◆ FRAGMENTO PROPORCIONADO:
══════
Esto, asimismo, quizás, se explique debido a que, en comparación con Alvarado y su banda, Los Monos y después el Guille, nunca contaron con más respaldo que un grupo de policías con gravitación en el sur de la ciudad —donde la banda residía y desde donde ejercía el control de sus negocios—. Esto significó una diferencia notable con su contrincante, Alvarado, quien logró estructurar una red de protección policial jerárquicamente más sofisticada y algo que lo distinguió: la connivencia de un sector relevante de la justicia y la política, personificados en juezas como María Laura Cosidoy y Alejandra Rodenas, y políticos como el senador Armando Traferri y Maximiliano Pullaro.
Ahora bien, a todo esto, se debe añadir algo que, si bien no surge de las evidencias colectadas en el presente trabajo, podría intuirse a partir de unos interrogantes evidentes: ¿Por qué los líderes de las organizaciones criminales en “guerra” no han tenido la capacidad o, mejor, la voluntad de conformar liderazgos territoriales o franquicias con destrezas para consolidar el negocio narco mediante acuerdos tanto con los contrincantes como con las diferentes instancias estatales gravitantes y, con ello, mitigar, reducir o subyugar la violencia narco a los efectos de no llamar la atención social, política y mediática? ¿qué los llevó a desestimar cualquier intento de pacto criminal o pacto estatal-criminal que permitiera consolidar un negocio que producía una rentabilidad suculenta que permitía que “todos” ganaran?; ¿por qué privilegiaron la violencia por encima de la ganancia; la guerra por encima del negocio capitalista?
Por una razón fundamental (aquí la intuición): la disposición de los jefes de las bandas narcos a manejar sus negocios, territorios y organizaciones con “delegados” de poca monta, brutales, violentos e incapacitados para pactar, estuvo motivada en la necesidad de impedir u obstruir, por todos los medios, que en los ámbitos donde se asientan sus negocios se consoliden “lugartenientes” de fuste que, al tiempo, rompan con sus “casas matrices” y gerencien el emprendimiento para sí mismos. Cuanto más endeble es la jefatura territorial, más controlable lo es desde los sitios de encierro. Este raciocinio es fundado. A la corta o a la larga, una “delegación” criminal competente y con destrezas autónomas a los liderazgos superiores para gerenciar el negocio criminal “en libertad” rompería con su terminal. La gestión de la obtención de mercancías y su comercialización; la organización y dirección de un dispositivo de seguridad encargado de la protección del negocio en el territorio, los sicariatos y las acciones defensivas; la administración del dinero en los circuitos de lavado de la economía real y las financieras; la organización y orientación de las defensas leguleyas de los miembros de la organización; y otros avatares organizacionales, requieren de una enorme capacidad de gerenciamiento criminal, y quien detenta ese capital no es fácilmente subordinable a líderes criminales que están destinados a permanecer encerrados perpetuamente.
══════
◆ CONSIGNA ESCRITA:
En el fragmento sobre las bandas narco, ¿qué juezas personifican la connivencia de la justicia con Alvarado? El material no es necesario para resolver la consigna.

◆ MATERIAL PROPORCIONADO:
══════
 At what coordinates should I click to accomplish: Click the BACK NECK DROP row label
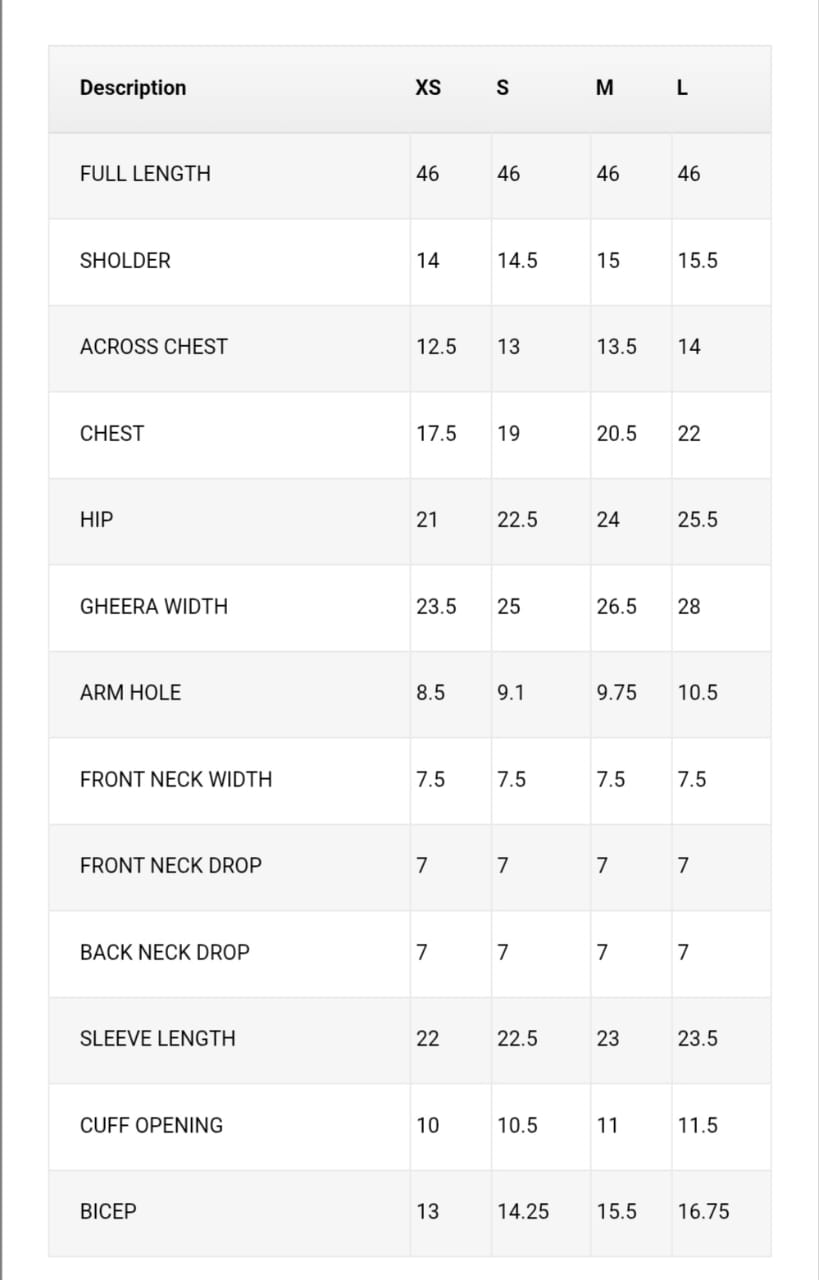(x=165, y=953)
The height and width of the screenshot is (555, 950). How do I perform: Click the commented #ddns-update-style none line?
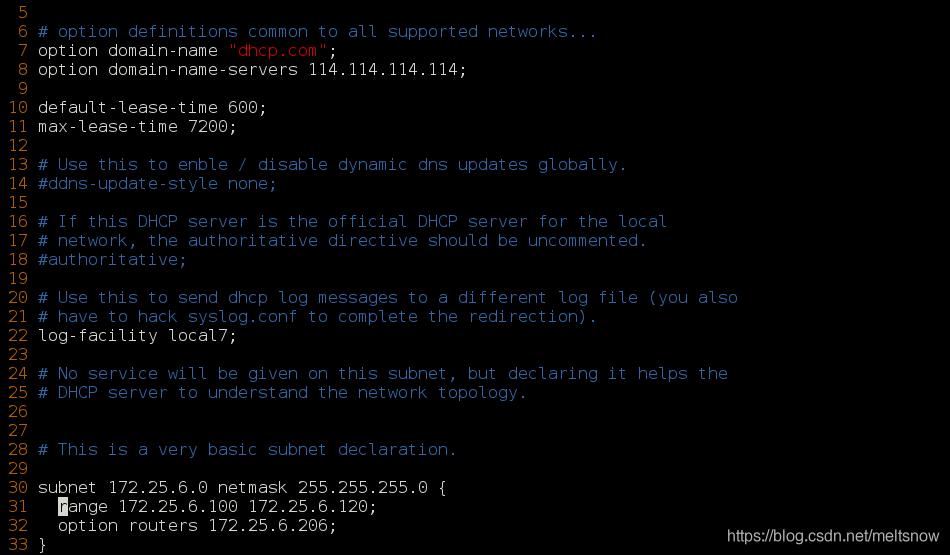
══════
◆ SOLUCIÓN PROPUESTA:
María Laura Cosidoy y Alejandra Rodenas.